◆ **Work request 1**:
Answer these questions from the youth mental health article, one per line:
(a) By what percentage did the attempted suicide rate of Victorian teenagers rise in the past six months?
(b) For how many weeks in total have Victorian schools been closed?
(c) How much must a business pay in wages nationally before it owes the new mental health tax?
◆ **Work request 2**: From the youth mental health article, transcribe the passage starting at "The mental health" and ending at "past six months.".

◆ **Excerpt**:
※
The mental health of Victorian children and teens, a low-risk age group for COVID-19, is suffering after being forced into the fourth lockdown in 12 months, with attempted self-harm and suicide rates surging.
Kids Helpline, a national 24/7 confidential support and counselling service for 5 to 25-year-olds, revealed that the attempted suicide rate of Victorian teenagers shot up by 184 percent in the past six months.
Young people aged 13 to 18 accounted for three-quarters of total crisis interventions from Dec. 1, 2020, to May 31, 2021. Over 40 percent of crisis interventions were responding to the intent of immediate suicide.
Victorian schools have been closed for a total of more than 22 weeks, around half a school year, compared to schools closures in South Australia for one week and NSW for around one month.
Kids Helpline Project Manager Leo Hede said young people increasingly turned to the hotline seeking support where schools and community networks previously would have played the supporting role.
“Regardless of a young person’s pre-existing emotional health status, heavy social media use and low levels of physical activity are linked to worse wellbeing and self-esteem as young people get older,” the report said.
Treasurer Josh Frydenberg wrote in an op-ed in the Herald Sun that closures of schools should only be used as a last resort.
The Victorian government has voted to pass a new mental health tax law, where businesses that pay more than $10 million in wages nationally will pay an additional tax of 0.5 percent.
The tax was a recommendation by the state’s mental health royal commission, which found that the system was failing patients and required a complete rebuild.
※
◆ **Provided material**:
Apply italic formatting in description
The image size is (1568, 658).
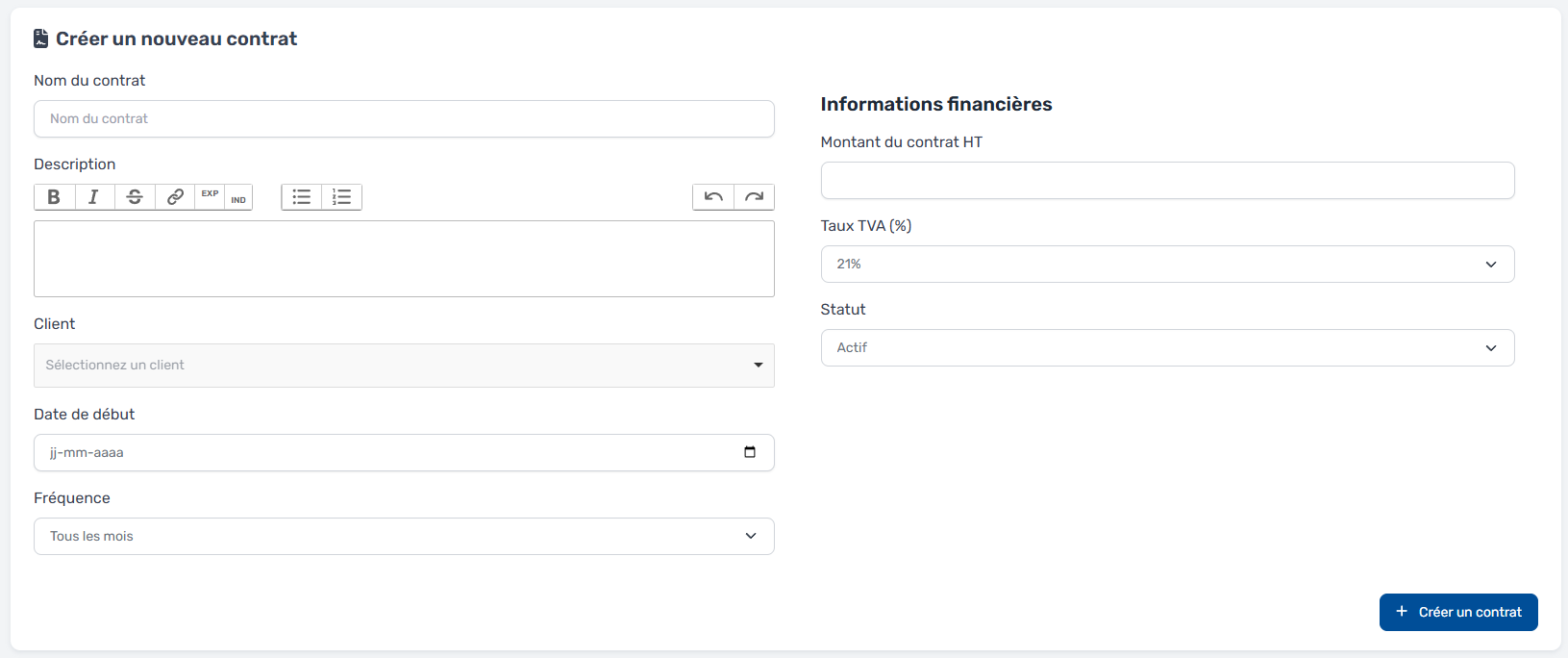coord(93,197)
※
◆ **Reply 1**:
(a) 184 percent
(b) More than 22 weeks
(c) More than $10 million

◆ **Reply 2**:
The mental health of Victorian children and teens, a low-risk age group for COVID-19, is suffering after being forced into the fourth lockdown in 12 months, with attempted self-harm and suicide rates surging.
Kids Helpline, a national 24/7 confidential support and counselling service for 5 to 25-year-olds, revealed that the attempted suicide rate of Victorian teenagers shot up by 184 percent in the past six months.